* _WHAT TO DO_
Scan the lines below for "computer"; report the number of lines that contain it, and only that.

(Dataset entries)
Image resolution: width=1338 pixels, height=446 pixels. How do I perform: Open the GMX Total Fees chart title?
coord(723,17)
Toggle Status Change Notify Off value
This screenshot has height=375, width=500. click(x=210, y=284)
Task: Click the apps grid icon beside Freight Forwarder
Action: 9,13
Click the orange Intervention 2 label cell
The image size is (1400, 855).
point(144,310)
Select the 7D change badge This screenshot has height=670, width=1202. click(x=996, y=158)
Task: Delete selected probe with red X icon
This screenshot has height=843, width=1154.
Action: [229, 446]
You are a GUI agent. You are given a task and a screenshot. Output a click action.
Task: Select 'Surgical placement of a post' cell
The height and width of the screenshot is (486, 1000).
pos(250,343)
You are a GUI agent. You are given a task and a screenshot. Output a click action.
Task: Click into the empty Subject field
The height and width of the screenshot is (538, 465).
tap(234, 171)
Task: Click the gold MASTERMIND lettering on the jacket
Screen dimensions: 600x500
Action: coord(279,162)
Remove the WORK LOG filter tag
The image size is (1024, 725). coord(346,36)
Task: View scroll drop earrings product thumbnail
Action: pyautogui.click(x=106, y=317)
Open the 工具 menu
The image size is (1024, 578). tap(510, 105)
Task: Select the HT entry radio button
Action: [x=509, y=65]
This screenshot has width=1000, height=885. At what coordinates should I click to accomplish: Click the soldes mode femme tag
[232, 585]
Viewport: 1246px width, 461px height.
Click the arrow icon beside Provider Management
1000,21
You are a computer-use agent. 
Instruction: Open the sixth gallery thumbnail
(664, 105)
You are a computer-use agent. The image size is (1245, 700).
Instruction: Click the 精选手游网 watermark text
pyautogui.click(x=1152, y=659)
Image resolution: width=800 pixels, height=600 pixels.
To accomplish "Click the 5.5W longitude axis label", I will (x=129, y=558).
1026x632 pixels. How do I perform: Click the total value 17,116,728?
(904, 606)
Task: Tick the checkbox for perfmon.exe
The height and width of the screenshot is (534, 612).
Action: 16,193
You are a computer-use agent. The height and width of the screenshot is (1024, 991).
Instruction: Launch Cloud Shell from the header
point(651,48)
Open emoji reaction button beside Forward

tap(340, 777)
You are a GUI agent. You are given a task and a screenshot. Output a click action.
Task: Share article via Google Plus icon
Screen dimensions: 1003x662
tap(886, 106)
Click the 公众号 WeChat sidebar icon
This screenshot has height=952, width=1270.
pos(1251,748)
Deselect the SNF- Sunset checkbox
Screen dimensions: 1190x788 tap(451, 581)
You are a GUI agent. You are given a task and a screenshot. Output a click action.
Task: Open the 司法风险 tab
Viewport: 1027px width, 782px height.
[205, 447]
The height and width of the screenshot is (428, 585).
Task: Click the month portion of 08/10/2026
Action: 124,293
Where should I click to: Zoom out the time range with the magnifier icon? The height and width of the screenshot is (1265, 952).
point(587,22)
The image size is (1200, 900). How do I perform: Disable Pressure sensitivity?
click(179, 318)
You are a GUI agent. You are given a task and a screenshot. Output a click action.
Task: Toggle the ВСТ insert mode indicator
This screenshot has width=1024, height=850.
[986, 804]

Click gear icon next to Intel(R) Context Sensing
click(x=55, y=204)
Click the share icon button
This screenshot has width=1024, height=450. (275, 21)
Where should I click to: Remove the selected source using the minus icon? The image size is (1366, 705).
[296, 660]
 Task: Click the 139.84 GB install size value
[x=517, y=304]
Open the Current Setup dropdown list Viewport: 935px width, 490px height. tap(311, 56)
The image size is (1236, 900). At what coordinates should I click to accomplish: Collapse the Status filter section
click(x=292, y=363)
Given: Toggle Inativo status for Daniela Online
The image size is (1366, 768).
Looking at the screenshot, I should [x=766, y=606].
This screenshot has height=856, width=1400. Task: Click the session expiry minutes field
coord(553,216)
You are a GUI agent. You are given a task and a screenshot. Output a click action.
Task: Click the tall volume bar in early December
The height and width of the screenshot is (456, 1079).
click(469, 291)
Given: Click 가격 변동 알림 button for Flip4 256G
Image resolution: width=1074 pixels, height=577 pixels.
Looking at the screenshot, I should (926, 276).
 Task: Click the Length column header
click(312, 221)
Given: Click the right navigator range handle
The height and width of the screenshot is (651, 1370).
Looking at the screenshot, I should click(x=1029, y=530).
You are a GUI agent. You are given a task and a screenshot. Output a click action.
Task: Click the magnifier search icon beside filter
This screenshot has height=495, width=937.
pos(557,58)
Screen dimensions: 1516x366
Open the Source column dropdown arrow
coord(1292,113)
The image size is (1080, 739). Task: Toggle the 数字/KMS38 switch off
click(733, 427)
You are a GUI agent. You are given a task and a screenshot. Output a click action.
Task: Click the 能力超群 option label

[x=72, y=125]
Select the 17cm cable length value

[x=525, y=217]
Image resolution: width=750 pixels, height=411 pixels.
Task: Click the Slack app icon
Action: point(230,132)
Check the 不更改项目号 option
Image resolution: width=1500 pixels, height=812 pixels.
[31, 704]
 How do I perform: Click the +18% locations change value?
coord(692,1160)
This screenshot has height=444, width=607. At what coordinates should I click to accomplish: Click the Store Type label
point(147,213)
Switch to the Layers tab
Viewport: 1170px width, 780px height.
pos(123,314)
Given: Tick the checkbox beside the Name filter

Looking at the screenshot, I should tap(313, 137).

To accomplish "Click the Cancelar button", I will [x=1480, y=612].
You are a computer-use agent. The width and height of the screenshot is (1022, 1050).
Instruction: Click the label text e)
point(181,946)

* _SOLUTION TO THE PROBLEM_
4